So, the freakout on the right today was a panic that The Man was coming for your gas stoves because the avocado green of your best-loved steak-cooking appliance wasn't green enough for the uncanny valley of our future dystopia. Or something like that.
This is a thing that isn't happening. Jack-booted Bidenistas are not going to confiscate people's kitchen appliances. What the whole entire heck?
But no, there was much ado:
Turn on all the burners. Don't turn them off. Leave them going as an eternal flame for all the things they took from you. Your guns. Your Bibles, Hot teachers who didn't have temporary hair colors and piercings. Breast milk cheese. Um, Burgers with real meat. Movies where white dudes are the only good guys and are definitely virile and like, getting it. Make a shrine. Put up drapes around your gas stove, which is totally all burners going at once. Rip out that carbon monoxide detector. It's a green new deal fink. Gather the children in to see your spectacle and make them take deep breaths of freedom.

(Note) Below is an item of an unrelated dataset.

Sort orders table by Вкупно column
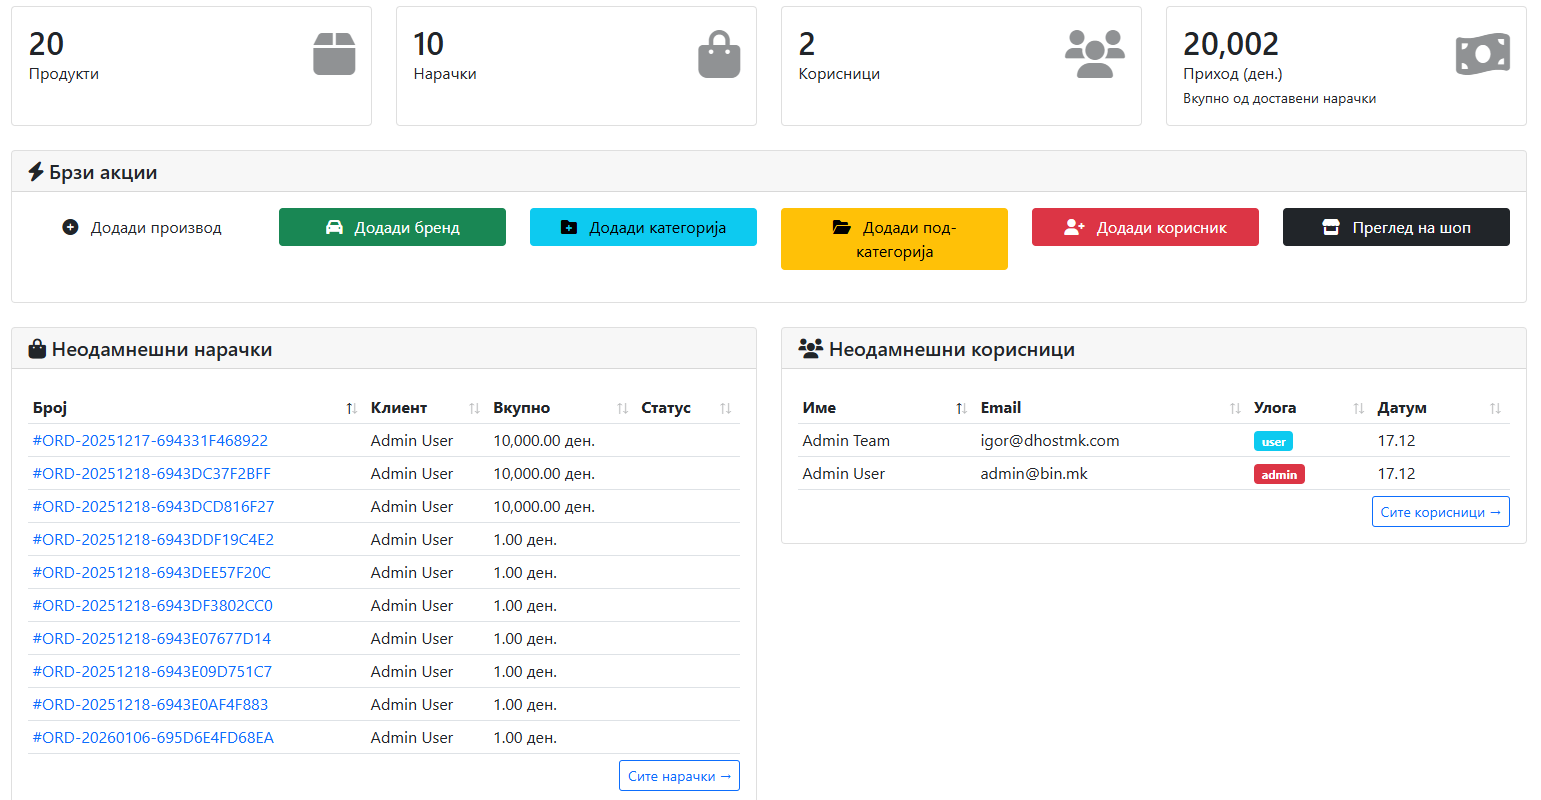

Now you're really cooking with gas, friends. Look! I'm shedding real tears! You win!
UPDATE: I guess it could be stupider, like if right wing world got riled up over whether the M&Ms were sexy enough, and not obese feminist candies or whatevs. Or, like, if Dr. Suess got unironically cancelled for wokeness after conservatives got all pompous about how woke was censorship over actually--Dr. Suess. No really. Totally a serious political movement and not a bunch of slackjaws trying to figure out where the cool kids table is.
3 comments:
We (2 adults) have a tiny NYC gas stove. We rented for year, then bought the place, so a new kitchen is in our future. I will get another (better) gas stove for the same reason I have All Clad - I am obsessed with getting even heat when I cook, which is all the time.

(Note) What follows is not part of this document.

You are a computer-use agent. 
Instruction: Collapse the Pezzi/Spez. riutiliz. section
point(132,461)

But if you are seduced by induction, who am I to judge? Just don't overcook the omelet.
Catturd's tweet must be the equivalent of rolling coal?
IDIOTS!
The brilliant thing about being performative on Twitter is that, unlike actually rolling coal, a person(a) can just allege they are running their gas stove for no reason, when internet sleuths have determined that one's apartment most likely does have an electric range after all. Actual coal rollers at least have an unnecessarily big truck kitted out to be annoying to the neighbors. Social media signifying requires nothing at all. I'm not sure how many IRL people have smashed their Keurigs, or whether Nick Adams really goes to Hooters at all hours. Thye seem to live in a world where it's important to say so for the benefit of triggering libs in front of the rest of the tribe.
Which I view sort of in anthropological interest but like...I wouldn't call it triggering? It's more like, who is this for and be more normal.